I have been writing about Japan for many years but I always try to avoid the subject of whales.
Whaling generates a great deal of emotion and leads to criticism of Japan in the media, with the strong implication that other countries treat animals much better than the Japanese.
I can remember taking a few phone calls on this topic when I was working at the BBC’s office in Tokyo. When asked by colleagues in London to write about whales, I am afraid that I made an excuse that I was “busy on other topics”.
I am not a person who spends much time thinking about animal welfare or hunting. Perhaps I should.
The international press keeps the issue high on the agenda.
Last week, Japan withdrew from the International Whaling Commission and said it would restart commercial hunting.
This issue became the lead story for the BBC on both its domestic and international outlets. “It means Japan will be able to freely hunt species currently protected by the IWC, like minke whales. Conservation groups warn the move will have serious consequences,” said the BBC website.
The Times newspaper picked up on the issue in an editorial on December 27th. It said: “Japan’s decision further undermines the principle of a rules- based system of international conservation. In a free for all of hunting, it is entirely feasible that, like the great auk in the 19th century, the whale could eventually vanish. No one knows the wide effect that would have on the conystems. The disaster must be prevented.”
The New York Times struck a similar tone: “There is no commercial, cultural or scientific justification for killing these magnificent creatures. Japan: Stop Slaughtering Whales!”
So, it is abundantly clear that Japan’s position on whaling brings a torrent of bad publicity with some unpleasant diplomatic implications.
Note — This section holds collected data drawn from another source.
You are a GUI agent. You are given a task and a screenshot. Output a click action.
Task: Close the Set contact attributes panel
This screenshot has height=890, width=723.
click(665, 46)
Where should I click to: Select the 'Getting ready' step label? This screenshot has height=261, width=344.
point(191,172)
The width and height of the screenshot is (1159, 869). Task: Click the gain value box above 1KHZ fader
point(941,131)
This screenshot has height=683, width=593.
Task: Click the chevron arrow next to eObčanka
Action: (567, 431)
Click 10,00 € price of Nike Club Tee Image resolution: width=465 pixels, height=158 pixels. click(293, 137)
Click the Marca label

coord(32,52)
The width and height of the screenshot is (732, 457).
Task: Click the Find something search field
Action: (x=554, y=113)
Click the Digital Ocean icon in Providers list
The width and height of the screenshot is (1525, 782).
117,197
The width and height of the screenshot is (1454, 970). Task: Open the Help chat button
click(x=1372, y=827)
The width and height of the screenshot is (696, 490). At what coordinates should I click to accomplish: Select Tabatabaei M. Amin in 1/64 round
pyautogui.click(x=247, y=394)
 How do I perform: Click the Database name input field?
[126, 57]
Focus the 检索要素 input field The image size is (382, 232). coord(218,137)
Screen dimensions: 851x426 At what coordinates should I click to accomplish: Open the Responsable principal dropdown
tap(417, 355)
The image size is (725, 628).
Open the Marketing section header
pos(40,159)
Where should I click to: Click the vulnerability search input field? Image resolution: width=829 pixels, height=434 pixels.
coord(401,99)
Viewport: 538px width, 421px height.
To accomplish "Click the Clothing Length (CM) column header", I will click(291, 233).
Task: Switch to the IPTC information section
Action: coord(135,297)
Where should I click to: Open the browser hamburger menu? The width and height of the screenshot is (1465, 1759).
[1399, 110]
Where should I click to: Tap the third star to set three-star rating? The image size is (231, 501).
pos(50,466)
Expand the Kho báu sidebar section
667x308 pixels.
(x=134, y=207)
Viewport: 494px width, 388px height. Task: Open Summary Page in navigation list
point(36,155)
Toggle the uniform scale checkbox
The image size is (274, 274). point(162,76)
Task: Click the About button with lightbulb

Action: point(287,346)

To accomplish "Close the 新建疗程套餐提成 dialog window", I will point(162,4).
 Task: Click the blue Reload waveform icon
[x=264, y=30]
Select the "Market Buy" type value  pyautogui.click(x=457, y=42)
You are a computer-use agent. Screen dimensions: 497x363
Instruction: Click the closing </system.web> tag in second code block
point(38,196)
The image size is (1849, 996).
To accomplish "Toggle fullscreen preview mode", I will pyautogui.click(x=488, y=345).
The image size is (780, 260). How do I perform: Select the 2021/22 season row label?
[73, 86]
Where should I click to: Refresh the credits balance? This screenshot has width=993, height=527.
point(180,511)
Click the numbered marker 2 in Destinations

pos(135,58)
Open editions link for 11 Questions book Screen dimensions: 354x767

And yet very few people actually eat whales. According to Japan’s Asahi newspaper, whale meat makes up only 0.1% of all meat sold in Japan.
Why do it?
The Financial Times reporter Robin Harding explained that most whale meat ends up in government stockpiles. But he says “the issue is totemic for nationalists and crucial to certain fishing villages represented by members of the ruling Liberal Democratic Party.”
I gained further insight into the rationale behind whaling by watching a documentary on Netflix which aims to present the issue from a Japanese perspective.
The film is called Behind The Cove: The Quiet Japanese Speak Out!
It claims that the traditional approach to whaling ensures the preservation of species and brings great social benefits to some coastal communities.
The film also shows the “quiet Japanese” loudly shouting at foreign eco-warriors from a group called Sea Shepherd, which stages protests against whaling in the fishing villages, without understanding much about Japanese culture.
The film also raises a question which was absent from this week’s media reports on whales.
Why do people in other countries – including Australia, the EU and the US – make such a distinction between the precious lives of whales and the lives other animals, such as cows, sheep and pigs – or even fish?
My new year’s resolution is to keep an open mind on this topic as I am sure whales are going to hit the headlines again soon.